4 Evaluation with SLURM

Note

This is a completely optional feature. The SLURM integration is designed for users with access to HPC clusters who want to scale their experiments efficiently. All functionality can also be run locally without SLURM.

After training models, the next step is systematic evaluation across benchmark scenarios. The SLURM wrapper handles batch evaluation with automatic route distribution and progress tracking.

4.1 Overview

A complete example pipeline is available at slurm/experiments/001_example, demonstrating training and evaluation workflows.

For reliable results, train three models with different random seeds and evaluate each once on both Bench2Drive and Longest6 v2. For higher confidence, evaluate each seed three times.

4.2 Running Evaluations

Here’s an example evaluation script slurm/experiments/001_example/020_b2d_0.sh:

1#!/usr/bin/bash
2
3source slurm/init.sh
4
5export CHECKPOINT_DIR=outputs/training/001_example/010_postrain32_0/251025_182327  # Point to the trained model checkpoint
6export LEAD_TRAINING_CONFIG="$LEAD_TRAINING_CONFIG"                                # Override training parameters at test time (rarely needed)
7export LEAD_CLOSED_LOOP_CONFIG="$LEAD_CLOSED_LOOP_CONFIG"                          # Override closed-loop evaluation parameters
8
9evaluate_bench2drive220

Line-by-line breakdown:

  • Line 5: Specifies the checkpoint directory from training

  • Line 6: Optional override for training configuration at test time (rarely used)

  • Line 7: Optional override for closed-loop evaluation parameters (e.g., simulation settings)
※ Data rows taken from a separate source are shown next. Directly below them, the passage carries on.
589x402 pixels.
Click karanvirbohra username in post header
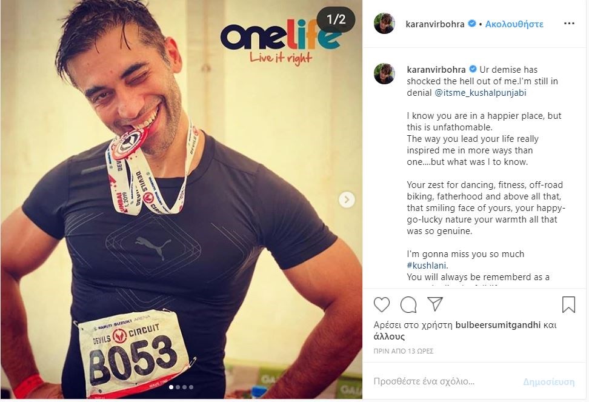(x=435, y=24)
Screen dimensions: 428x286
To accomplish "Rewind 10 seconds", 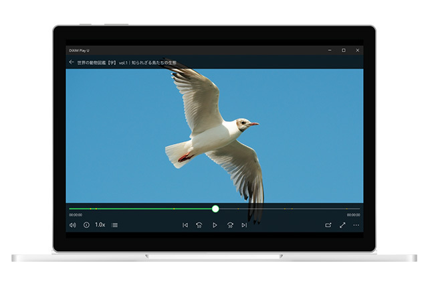I will 199,225.
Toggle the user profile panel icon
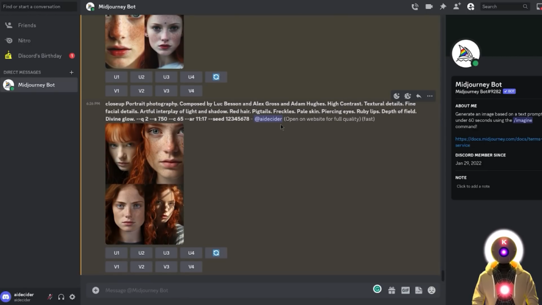This screenshot has width=542, height=305. click(471, 7)
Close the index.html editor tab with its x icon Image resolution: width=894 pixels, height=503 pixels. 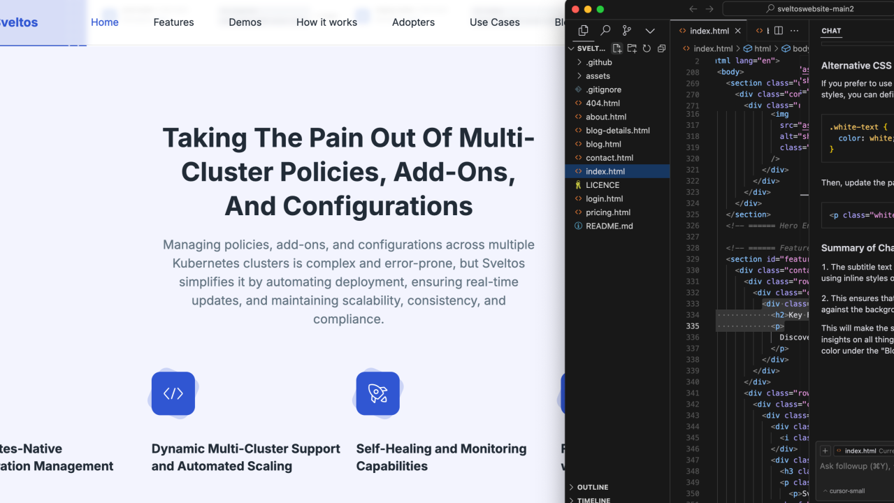[737, 31]
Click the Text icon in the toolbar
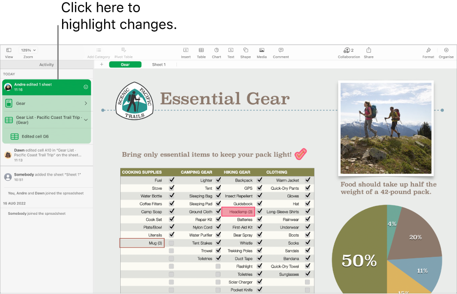Viewport: 457px width, 294px height. click(230, 51)
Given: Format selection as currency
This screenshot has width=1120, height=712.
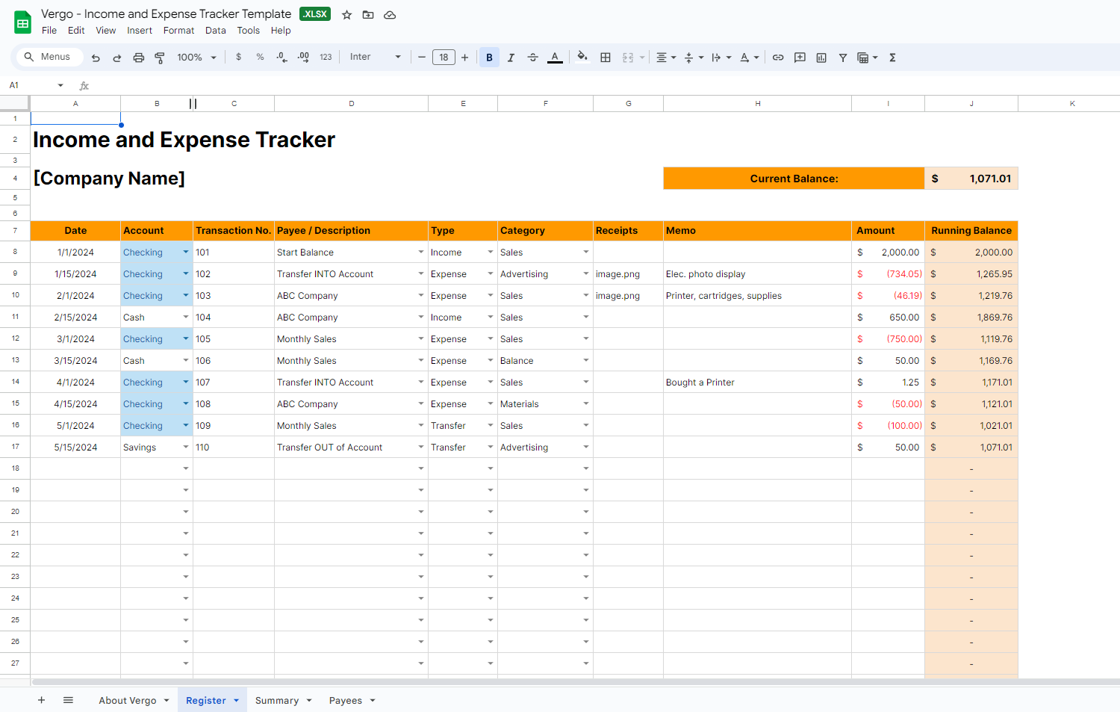Looking at the screenshot, I should click(x=238, y=57).
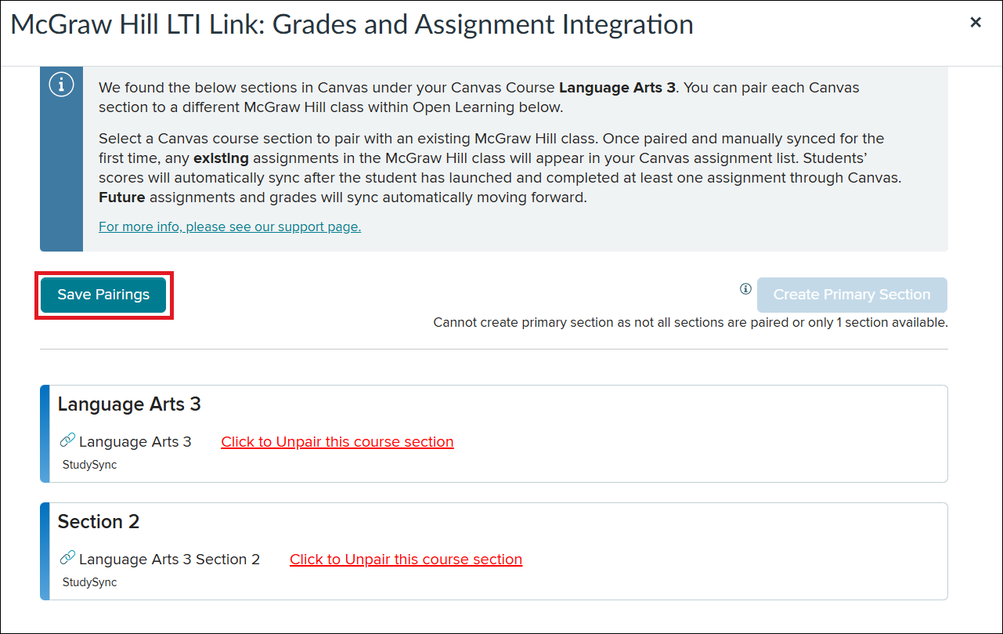Click the paired class name Language Arts 3 Section 2
The height and width of the screenshot is (634, 1003).
[169, 559]
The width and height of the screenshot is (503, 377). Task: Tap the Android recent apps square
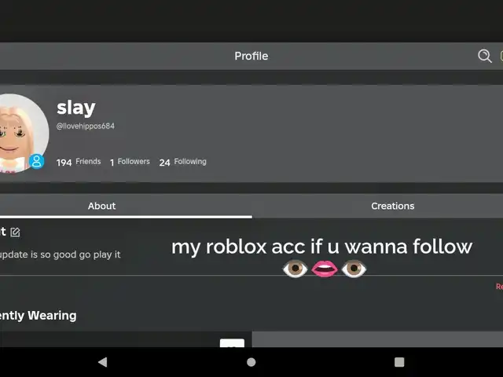[x=399, y=362]

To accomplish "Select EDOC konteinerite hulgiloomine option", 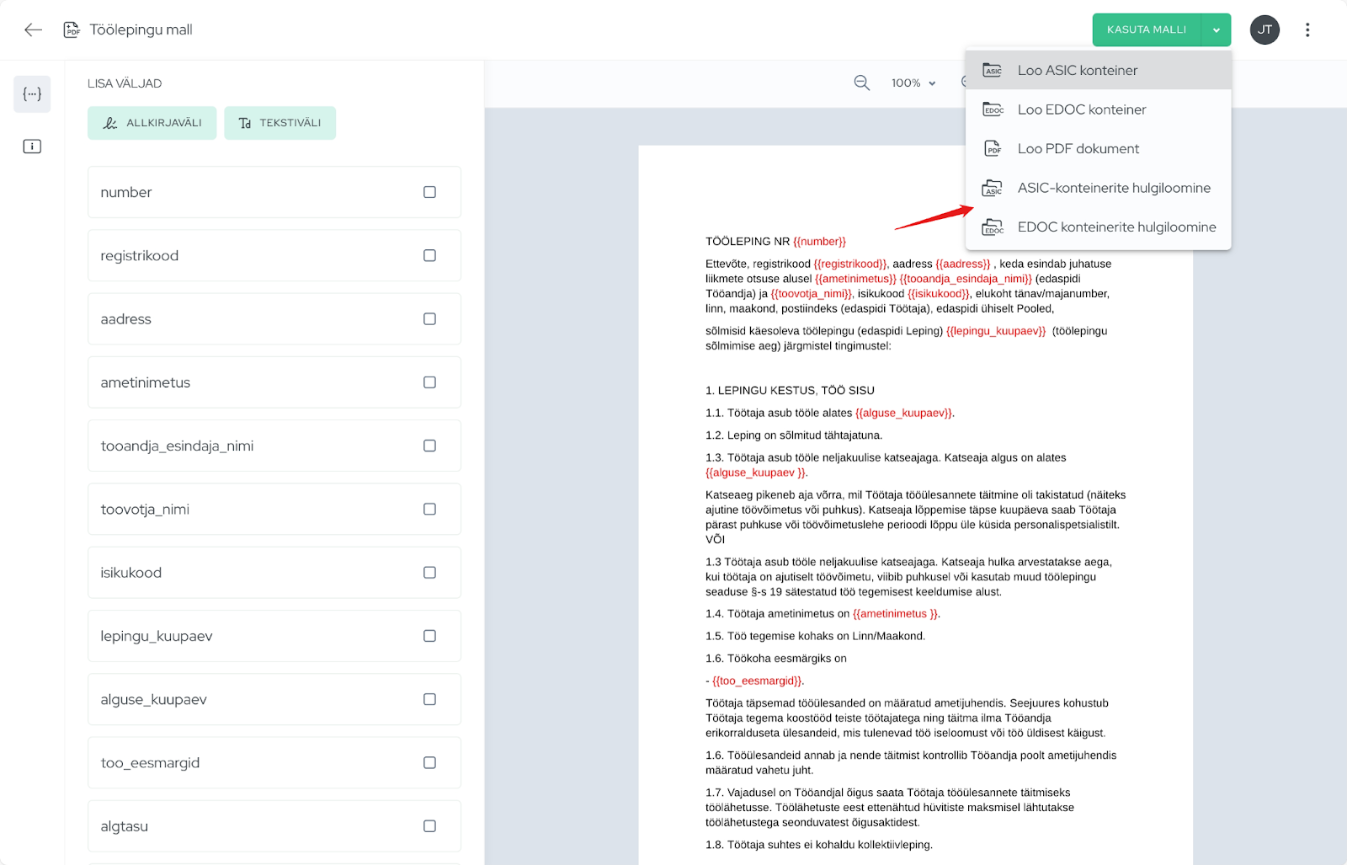I will [x=1115, y=227].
  • Line 9: Launches evaluation using the evaluate_bench2drive220 function, which starts a screen session and distributes SLURM jobs for each route

Runtime parameters for evaluations are configured in slurm/configs.

4.3 Tracking Results

WandB logging is supported for evaluation metrics:

This provides real-time tracking of route completion, success rates, and performance metrics across the evaluation run.